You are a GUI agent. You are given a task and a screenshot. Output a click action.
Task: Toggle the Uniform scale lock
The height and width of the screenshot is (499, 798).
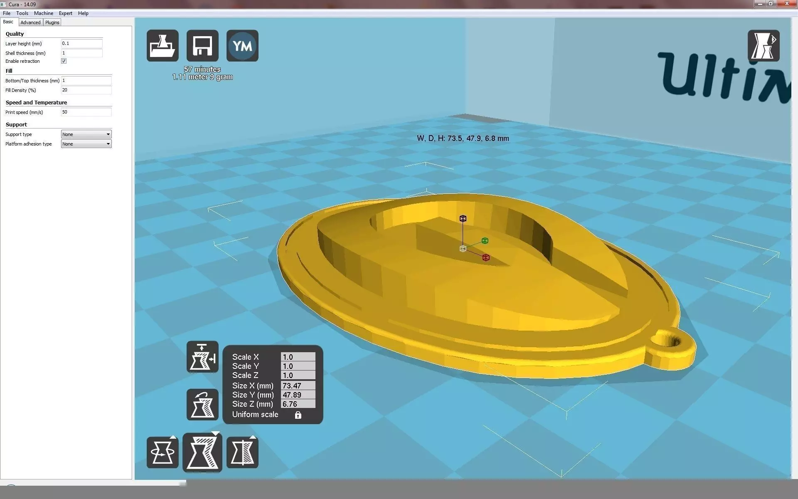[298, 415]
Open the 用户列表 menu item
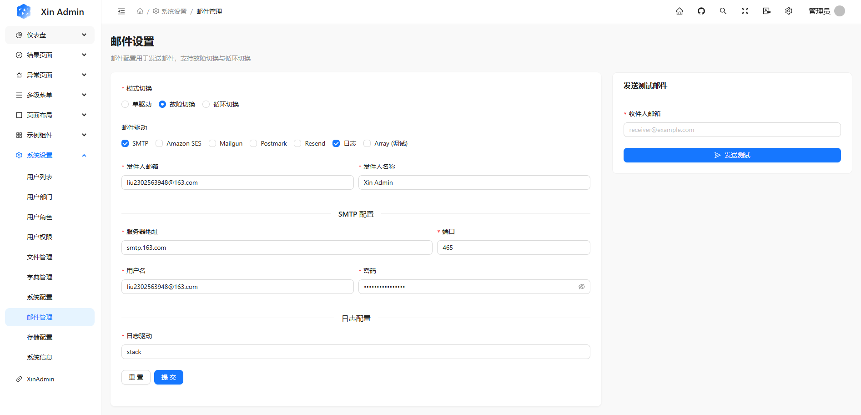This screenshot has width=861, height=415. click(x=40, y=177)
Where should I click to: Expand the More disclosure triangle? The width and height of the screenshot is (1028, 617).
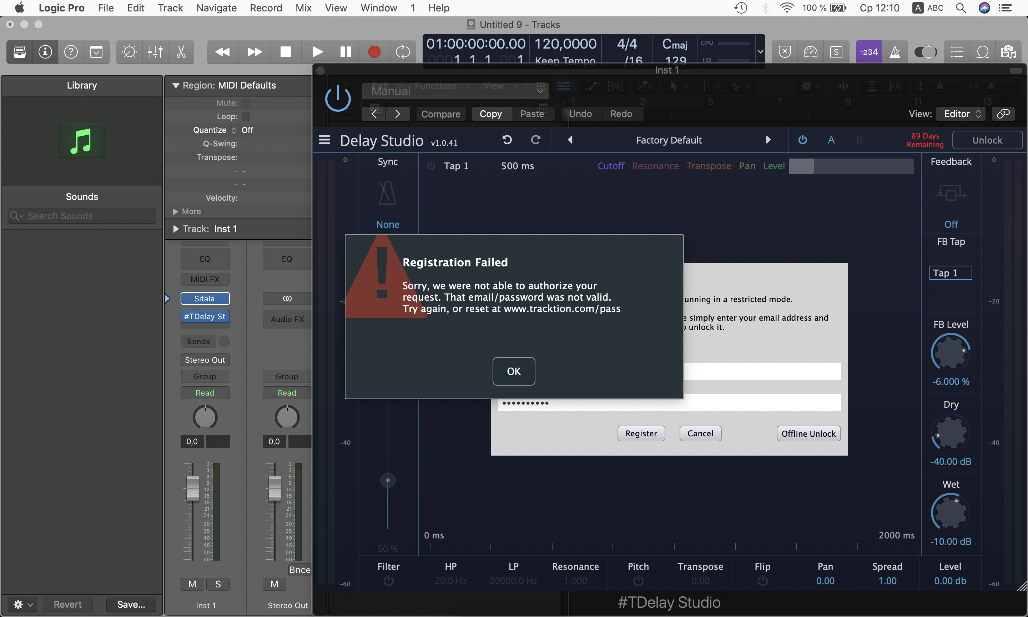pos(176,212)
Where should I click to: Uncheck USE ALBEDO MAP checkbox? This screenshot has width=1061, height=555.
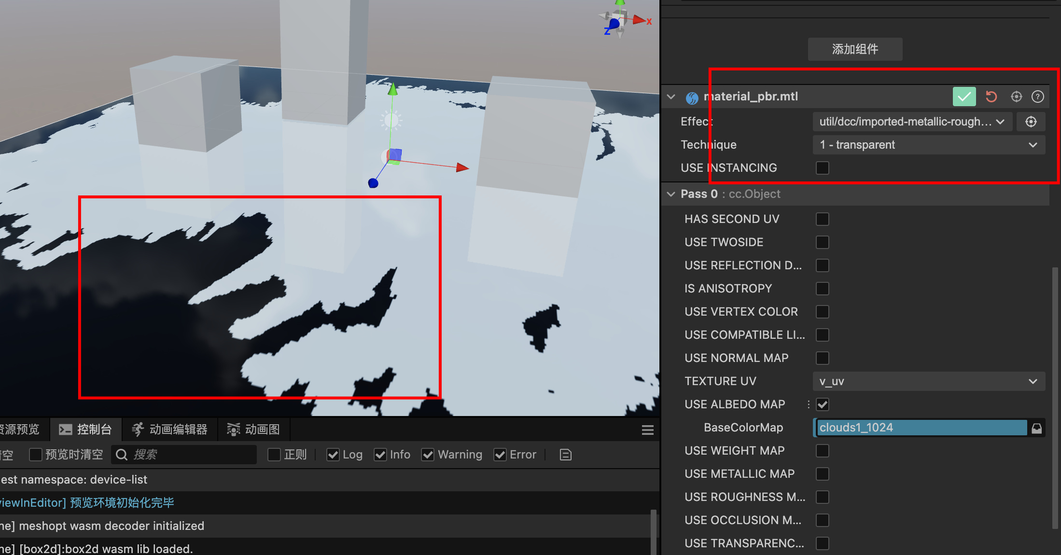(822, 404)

==

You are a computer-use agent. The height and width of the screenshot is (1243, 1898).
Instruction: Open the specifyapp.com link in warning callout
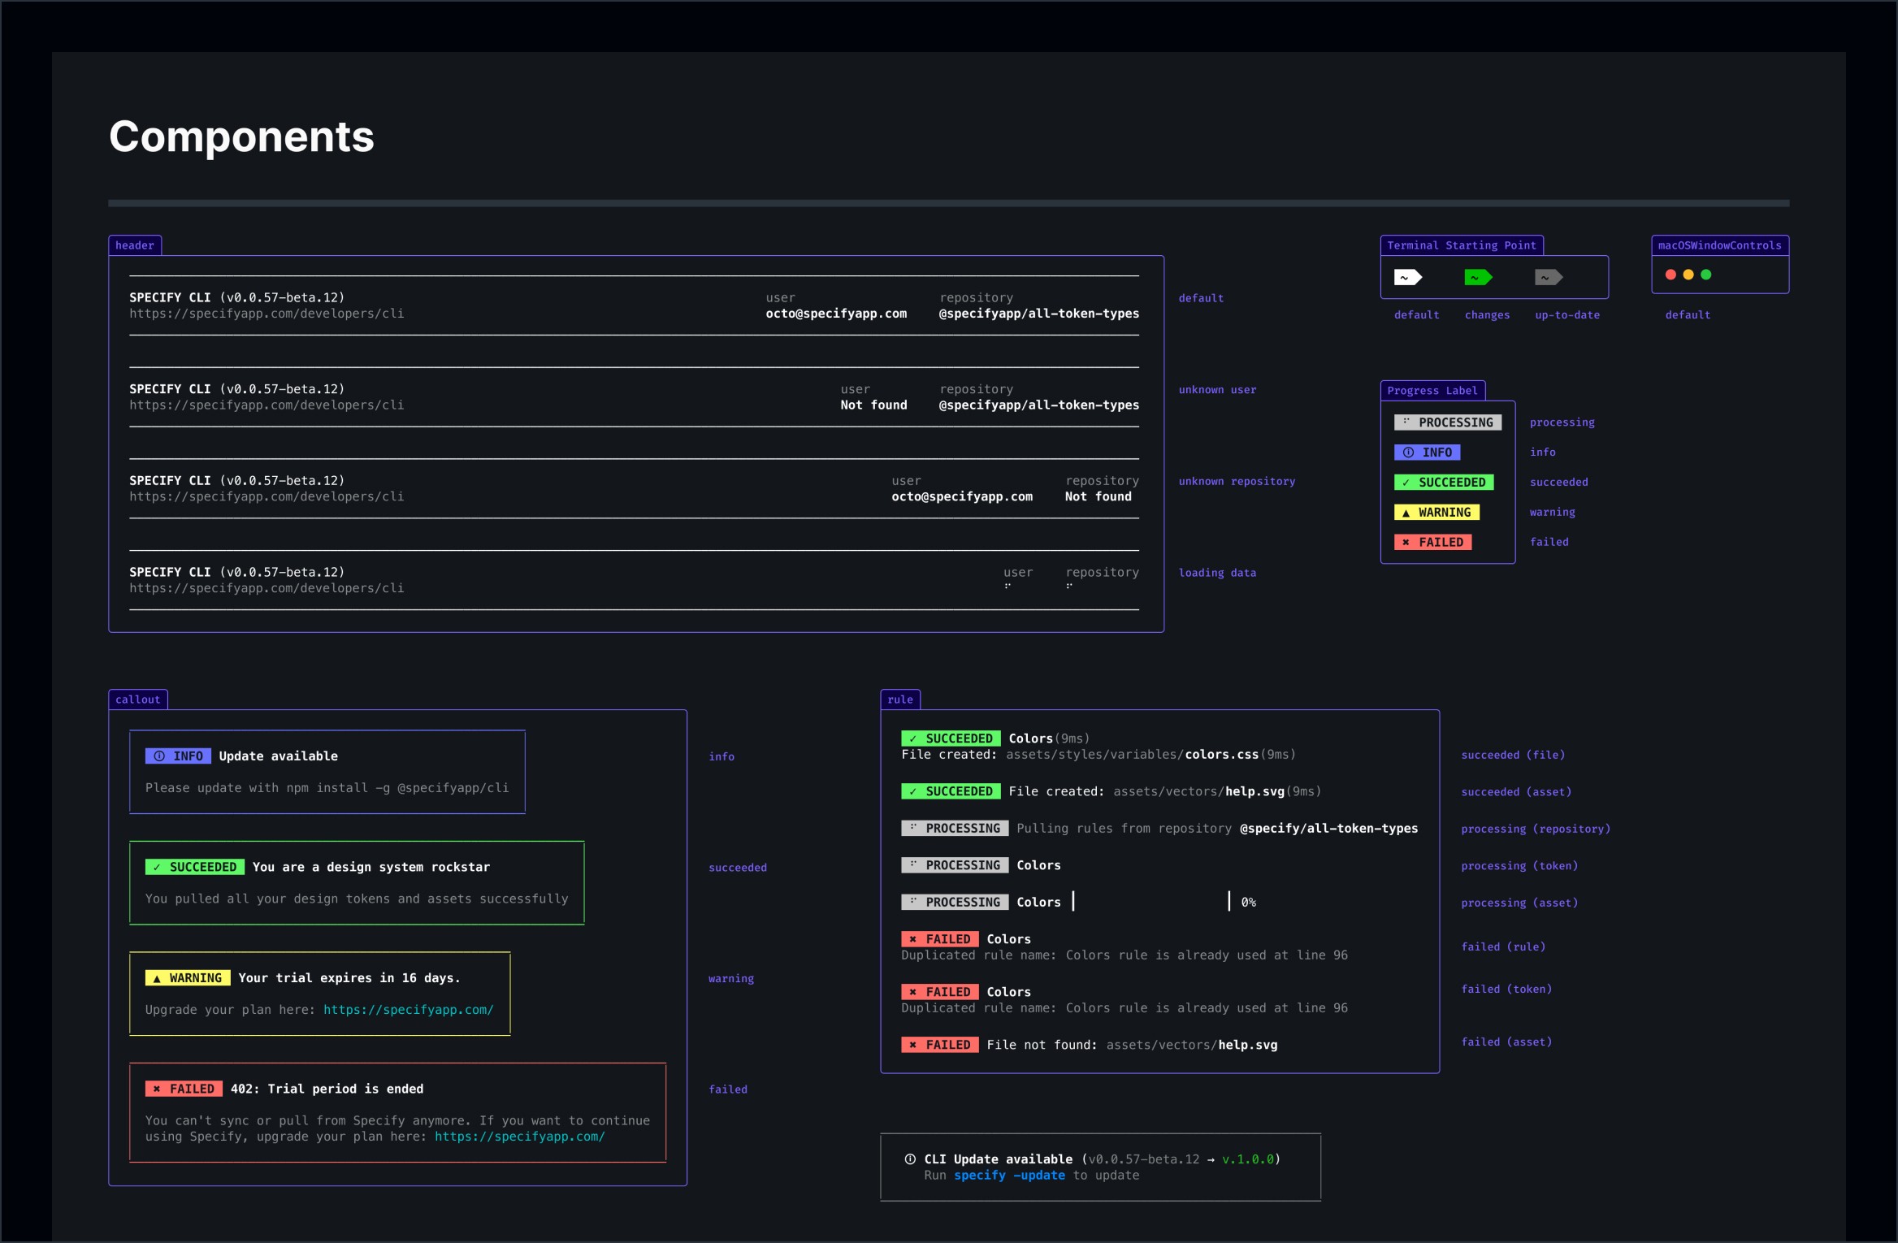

◆ To do ◆
In the entries above, find each line with the word "agent" and show it.

◆ Output of the task ◆
You are a GUI agent. You are given a task and a screenshot. Output a click action.
You are a computer-use agent. The height and width of the screenshot is (1243, 1898).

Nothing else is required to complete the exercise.